"""
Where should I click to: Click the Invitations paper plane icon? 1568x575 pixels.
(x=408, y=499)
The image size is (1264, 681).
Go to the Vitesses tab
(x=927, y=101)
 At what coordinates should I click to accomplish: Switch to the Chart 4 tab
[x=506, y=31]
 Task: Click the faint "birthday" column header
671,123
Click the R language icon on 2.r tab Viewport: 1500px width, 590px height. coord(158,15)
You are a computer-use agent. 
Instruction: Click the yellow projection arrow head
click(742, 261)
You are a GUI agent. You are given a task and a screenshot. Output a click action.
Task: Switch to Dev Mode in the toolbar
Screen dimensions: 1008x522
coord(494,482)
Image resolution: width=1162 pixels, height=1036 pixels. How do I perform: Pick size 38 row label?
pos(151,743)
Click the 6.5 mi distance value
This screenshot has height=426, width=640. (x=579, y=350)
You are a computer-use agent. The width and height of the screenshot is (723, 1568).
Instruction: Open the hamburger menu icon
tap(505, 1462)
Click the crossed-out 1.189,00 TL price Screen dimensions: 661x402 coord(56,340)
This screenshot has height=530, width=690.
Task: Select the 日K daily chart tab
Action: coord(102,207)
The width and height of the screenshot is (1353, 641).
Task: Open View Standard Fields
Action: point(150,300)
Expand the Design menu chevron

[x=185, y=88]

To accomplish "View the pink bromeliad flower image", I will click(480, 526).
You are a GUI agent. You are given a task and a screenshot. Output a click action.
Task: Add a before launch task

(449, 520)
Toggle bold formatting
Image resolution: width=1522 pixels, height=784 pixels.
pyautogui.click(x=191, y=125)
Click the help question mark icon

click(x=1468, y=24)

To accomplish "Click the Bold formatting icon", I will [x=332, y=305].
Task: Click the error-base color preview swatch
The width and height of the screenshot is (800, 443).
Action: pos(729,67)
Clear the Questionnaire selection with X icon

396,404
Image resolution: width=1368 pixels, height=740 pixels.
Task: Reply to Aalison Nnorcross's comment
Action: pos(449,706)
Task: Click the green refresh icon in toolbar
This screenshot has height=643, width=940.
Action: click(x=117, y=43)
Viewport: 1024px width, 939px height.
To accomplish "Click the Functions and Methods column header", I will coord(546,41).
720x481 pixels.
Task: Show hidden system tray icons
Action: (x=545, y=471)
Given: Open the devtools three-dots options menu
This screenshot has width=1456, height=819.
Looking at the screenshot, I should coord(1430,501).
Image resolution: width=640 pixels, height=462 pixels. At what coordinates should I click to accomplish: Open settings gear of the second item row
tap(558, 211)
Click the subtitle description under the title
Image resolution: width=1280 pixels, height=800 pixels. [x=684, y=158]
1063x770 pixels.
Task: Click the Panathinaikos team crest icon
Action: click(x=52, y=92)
"""
■ **TASK DESCRIPTION**
Copy out every one of these records word for word, keeping each line as it appears.

■ **REPLY**
Where should I click to: Click the Invitations paper plane icon? 1568x575 pixels.
(x=408, y=499)
The image size is (1264, 681).
Go to the Vitesses tab
(x=927, y=101)
 At what coordinates should I click to accomplish: Switch to the Chart 4 tab
[x=506, y=31]
 Task: Click the faint "birthday" column header
671,123
Click the R language icon on 2.r tab Viewport: 1500px width, 590px height. coord(158,15)
You are a computer-use agent. 
Instruction: Click the yellow projection arrow head
click(742, 261)
You are a GUI agent. You are given a task and a screenshot. Output a click action.
Task: Switch to Dev Mode in the toolbar
Screen dimensions: 1008x522
coord(494,482)
Image resolution: width=1162 pixels, height=1036 pixels. How do I perform: Pick size 38 row label?
pos(151,743)
Click the 6.5 mi distance value
This screenshot has height=426, width=640. (x=579, y=350)
You are a computer-use agent. The width and height of the screenshot is (723, 1568).
Instruction: Open the hamburger menu icon
tap(505, 1462)
Click the crossed-out 1.189,00 TL price Screen dimensions: 661x402 coord(56,340)
This screenshot has height=530, width=690.
Task: Select the 日K daily chart tab
Action: coord(102,207)
The width and height of the screenshot is (1353, 641).
Task: Open View Standard Fields
Action: point(150,300)
Expand the Design menu chevron

[x=185, y=88]

To accomplish "View the pink bromeliad flower image", I will click(480, 526).
You are a GUI agent. You are given a task and a screenshot. Output a click action.
Task: Add a before launch task

(449, 520)
Toggle bold formatting
Image resolution: width=1522 pixels, height=784 pixels.
pyautogui.click(x=191, y=125)
Click the help question mark icon

click(x=1468, y=24)

To accomplish "Click the Bold formatting icon", I will [x=332, y=305].
Task: Click the error-base color preview swatch
The width and height of the screenshot is (800, 443).
Action: pos(729,67)
Clear the Questionnaire selection with X icon

396,404
Image resolution: width=1368 pixels, height=740 pixels.
Task: Reply to Aalison Nnorcross's comment
Action: pos(449,706)
Task: Click the green refresh icon in toolbar
This screenshot has height=643, width=940.
Action: click(x=117, y=43)
Viewport: 1024px width, 939px height.
To accomplish "Click the Functions and Methods column header", I will coord(546,41).
720x481 pixels.
Task: Show hidden system tray icons
Action: (x=545, y=471)
Given: Open the devtools three-dots options menu
This screenshot has width=1456, height=819.
Looking at the screenshot, I should coord(1430,501).
Image resolution: width=640 pixels, height=462 pixels. At what coordinates should I click to accomplish: Open settings gear of the second item row
tap(558, 211)
Click the subtitle description under the title
Image resolution: width=1280 pixels, height=800 pixels. [x=684, y=158]
1063x770 pixels.
Task: Click the Panathinaikos team crest icon
Action: click(x=52, y=92)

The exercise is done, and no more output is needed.